I believe this is linked to JENKINS-6901, JENKINS-8223, and JENKINS-11031.
In our environment (Jenkins ver. 1.437, Hudson Locks and Latches 0.6) I can consistently reproduce the state where
- one job hangs indefinitely,
- this can only be seen on the job's own page, not on the master page or on the slave page. (cf. romberts comment of 19/May/10)
- restarting the master is necessary to resolve the situation. (seems to be common to all of 6901, 8223, 11031)
- the same job cannot run again, because it seems to be running already.
How to reproduce:
1. have 3 jobs that share a lock, have 2 executors
It works even if there are only 2 different jobs that do nothing more than "sleep 30" (no SCM required).
2. start 1 job, then start another 2 jobs
--> The first running job has acquired the lock, the other two are waiting in the queue.
3. Once job #1 finishes, the other 2 are simultaneously allocated an executor each.
4. One of them waits (no output at all), because the other one holds the lock.
--> This is the safety net as described e.g. in JENKINS-11031, so far everything's fine.

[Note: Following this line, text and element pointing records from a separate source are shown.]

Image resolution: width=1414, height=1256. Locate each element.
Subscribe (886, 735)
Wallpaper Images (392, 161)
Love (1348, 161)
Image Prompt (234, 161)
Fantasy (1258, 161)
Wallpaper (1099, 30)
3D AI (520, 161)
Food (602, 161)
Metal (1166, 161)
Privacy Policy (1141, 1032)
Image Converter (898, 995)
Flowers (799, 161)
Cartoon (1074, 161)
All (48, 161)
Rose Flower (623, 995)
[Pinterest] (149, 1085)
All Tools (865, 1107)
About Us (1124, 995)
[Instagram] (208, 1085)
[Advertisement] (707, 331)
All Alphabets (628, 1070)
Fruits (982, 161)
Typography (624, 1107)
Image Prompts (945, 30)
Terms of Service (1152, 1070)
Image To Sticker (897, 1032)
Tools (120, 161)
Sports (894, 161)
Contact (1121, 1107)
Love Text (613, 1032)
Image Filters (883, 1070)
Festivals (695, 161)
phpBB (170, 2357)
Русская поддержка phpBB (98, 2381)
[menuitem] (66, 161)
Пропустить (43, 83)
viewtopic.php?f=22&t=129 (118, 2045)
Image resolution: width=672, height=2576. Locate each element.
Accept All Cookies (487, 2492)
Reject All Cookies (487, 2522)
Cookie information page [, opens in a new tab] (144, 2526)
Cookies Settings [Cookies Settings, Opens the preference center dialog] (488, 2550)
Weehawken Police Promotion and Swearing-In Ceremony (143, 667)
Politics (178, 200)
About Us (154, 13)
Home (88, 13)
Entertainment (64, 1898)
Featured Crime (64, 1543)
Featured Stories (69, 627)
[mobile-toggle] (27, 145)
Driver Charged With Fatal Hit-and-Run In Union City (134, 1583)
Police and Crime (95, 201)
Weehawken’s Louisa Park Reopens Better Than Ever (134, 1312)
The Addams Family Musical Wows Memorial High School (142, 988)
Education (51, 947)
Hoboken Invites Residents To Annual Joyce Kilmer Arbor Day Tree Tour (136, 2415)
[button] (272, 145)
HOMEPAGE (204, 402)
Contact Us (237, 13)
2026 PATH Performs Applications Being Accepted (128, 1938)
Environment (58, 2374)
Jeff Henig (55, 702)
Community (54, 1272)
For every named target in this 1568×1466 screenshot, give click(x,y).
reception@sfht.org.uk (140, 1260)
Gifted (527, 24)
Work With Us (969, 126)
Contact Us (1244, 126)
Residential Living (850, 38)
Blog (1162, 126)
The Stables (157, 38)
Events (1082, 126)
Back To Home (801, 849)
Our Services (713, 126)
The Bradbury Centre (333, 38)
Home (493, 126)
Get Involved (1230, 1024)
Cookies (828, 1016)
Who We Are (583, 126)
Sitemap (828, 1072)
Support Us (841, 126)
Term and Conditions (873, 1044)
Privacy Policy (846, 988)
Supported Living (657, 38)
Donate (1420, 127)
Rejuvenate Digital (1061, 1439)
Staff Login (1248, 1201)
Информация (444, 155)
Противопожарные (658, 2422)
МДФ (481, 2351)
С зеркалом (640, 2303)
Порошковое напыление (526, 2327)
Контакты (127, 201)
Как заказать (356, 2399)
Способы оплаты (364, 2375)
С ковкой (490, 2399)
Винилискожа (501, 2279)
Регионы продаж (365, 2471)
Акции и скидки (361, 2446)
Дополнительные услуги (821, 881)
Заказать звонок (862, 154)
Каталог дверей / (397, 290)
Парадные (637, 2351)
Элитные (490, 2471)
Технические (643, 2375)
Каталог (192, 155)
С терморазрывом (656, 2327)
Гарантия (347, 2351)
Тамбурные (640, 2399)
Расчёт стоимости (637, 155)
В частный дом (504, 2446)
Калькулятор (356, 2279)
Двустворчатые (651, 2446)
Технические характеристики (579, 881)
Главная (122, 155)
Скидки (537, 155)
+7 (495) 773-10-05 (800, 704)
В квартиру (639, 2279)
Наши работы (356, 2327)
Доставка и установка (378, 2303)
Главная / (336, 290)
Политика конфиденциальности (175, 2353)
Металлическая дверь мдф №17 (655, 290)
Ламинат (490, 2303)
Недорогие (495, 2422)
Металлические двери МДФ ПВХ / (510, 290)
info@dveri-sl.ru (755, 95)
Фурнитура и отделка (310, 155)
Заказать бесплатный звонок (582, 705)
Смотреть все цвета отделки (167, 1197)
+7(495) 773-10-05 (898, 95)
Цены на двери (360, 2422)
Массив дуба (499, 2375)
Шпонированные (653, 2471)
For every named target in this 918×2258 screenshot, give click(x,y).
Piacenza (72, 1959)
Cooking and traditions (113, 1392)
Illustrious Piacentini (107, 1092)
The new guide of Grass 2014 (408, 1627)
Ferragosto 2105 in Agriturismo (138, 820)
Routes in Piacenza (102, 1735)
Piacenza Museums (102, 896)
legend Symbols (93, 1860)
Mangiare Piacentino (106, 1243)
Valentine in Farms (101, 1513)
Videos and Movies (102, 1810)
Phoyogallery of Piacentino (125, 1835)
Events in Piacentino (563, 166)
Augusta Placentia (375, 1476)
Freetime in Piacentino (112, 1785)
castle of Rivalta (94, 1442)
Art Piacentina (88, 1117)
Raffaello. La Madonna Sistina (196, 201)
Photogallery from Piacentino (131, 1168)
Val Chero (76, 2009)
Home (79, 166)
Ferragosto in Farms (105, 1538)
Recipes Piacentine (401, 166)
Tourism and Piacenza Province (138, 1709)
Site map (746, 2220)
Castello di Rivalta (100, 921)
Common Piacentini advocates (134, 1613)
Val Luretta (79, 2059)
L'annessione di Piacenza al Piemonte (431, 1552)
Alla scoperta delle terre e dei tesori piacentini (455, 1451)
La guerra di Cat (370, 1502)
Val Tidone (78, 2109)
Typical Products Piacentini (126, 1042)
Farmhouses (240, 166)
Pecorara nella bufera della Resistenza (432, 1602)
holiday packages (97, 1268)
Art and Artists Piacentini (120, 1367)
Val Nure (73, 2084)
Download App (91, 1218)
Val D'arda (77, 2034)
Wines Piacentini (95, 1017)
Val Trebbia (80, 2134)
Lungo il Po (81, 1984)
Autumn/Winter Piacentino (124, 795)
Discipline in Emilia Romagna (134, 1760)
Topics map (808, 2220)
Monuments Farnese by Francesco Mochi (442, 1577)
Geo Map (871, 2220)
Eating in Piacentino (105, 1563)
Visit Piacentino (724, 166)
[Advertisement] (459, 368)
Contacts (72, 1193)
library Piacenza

5. Kill the job waiting-in-executor while the other one is still running.
Now we're in the strange state where different pages disagree on whether the job is actually running, and resolving the situation requires a master restart.
Most times, it is possible to avoid step 5 above and wait for one job to finish, upon which the other job will actually start running and eventually terminate correctly. From time to time, however, an imprudent user action will make a certain job being blocked, and we have to restart the master.
Seems this issue is hard to describe, but not so rare. Any hope of having this fixed?
Build queue on the front page does not show the phantom build, only the one from the project page does.